UC-2: Agent result via thread¶
A user kicked off a research job yesterday. Their workflow preference is message-first. Rather than checking the chat interface, the Briefing Agent posts to their agent thread when complete: "Your briefing on aged care regulatory changes is ready. [Preview] [Open full briefing]." Scored surface — it waits in "When you're ready."
UC-3: Colleague's agent responding¶
User A asks User B's status on a deployment. User B is in Agent-only mode. User B's PA responds from its knowledge: "Sam's agent: The deployment is staged and ready. Sam was planning to go live after the 3pm review. No blockers as of this morning." User A gets a useful answer without interrupting User B.
UC-4: Project hybrid thread¶
A project team thread includes the Project Coordinator agent alongside team members. During the week, the agent posts daily summaries: task completion, blockers, upcoming milestones.

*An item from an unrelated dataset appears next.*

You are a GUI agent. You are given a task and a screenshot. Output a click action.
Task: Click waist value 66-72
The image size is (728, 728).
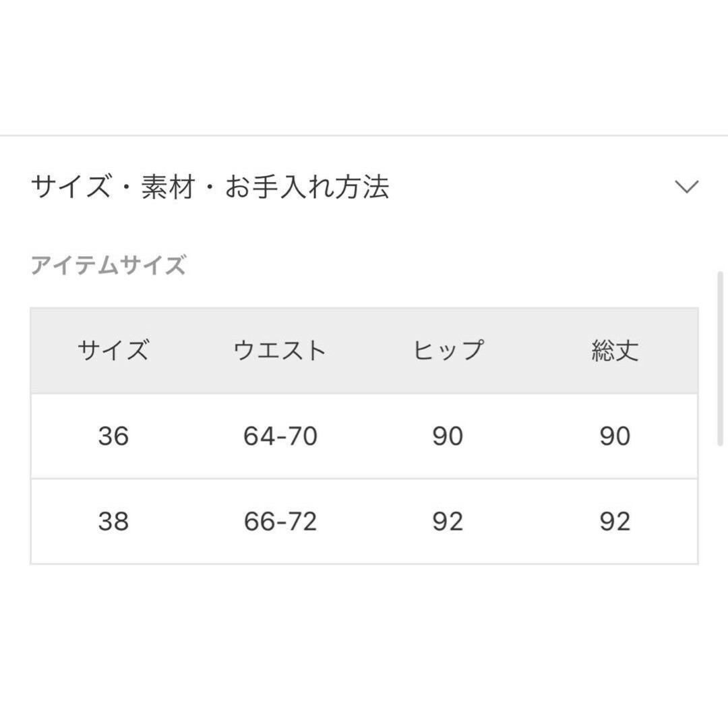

Summaries are scored available — informative, no action required. When a blocker needs human attention, the agent posts with interrupt intent and the message surfaces immediately.
UC-5: Focus mode from calendar¶
A user's calendar has a two-hour block labelled "Deep work." The Calendar Agent activates Focus mode automatically at the start. During those two hours, 11 messages arrive — only one scores interrupt (a direct question from the CEO about a deadline). The rest queue silently. At the end of the block, the user gets a catch-up summary: "11 messages while you were in focus. 1 needed attention — you saw it. 10 are waiting when you're ready."
11. Open Questions¶
- Should attention score be visible to the message sender? Transparency argues for it; gaming the model (flooding messages with urgency language) argues against.
- The unified attention queue spanning Pulse and Messenger Agent (internal + external) is the natural evolution. What triggers that integration — user opt-in, or automatic once both agents are configured?
- Persistent agent threads accumulate over time into a meaningful record of agent activity. What is the retention policy, and can users export or search this history?
- The attention scoring model learns from user overrides. This learning lives in the user knowledge layer and must not influence scoring for other users. This is structurally guaranteed by the knowledge model but worth explicitly confirming in the platform security review.
- For the proxy model: should there be a way for User A to know, before sending, whether User B's agent is available to respond? Showing this in the People tab (alongside presence) would help set communication expectations.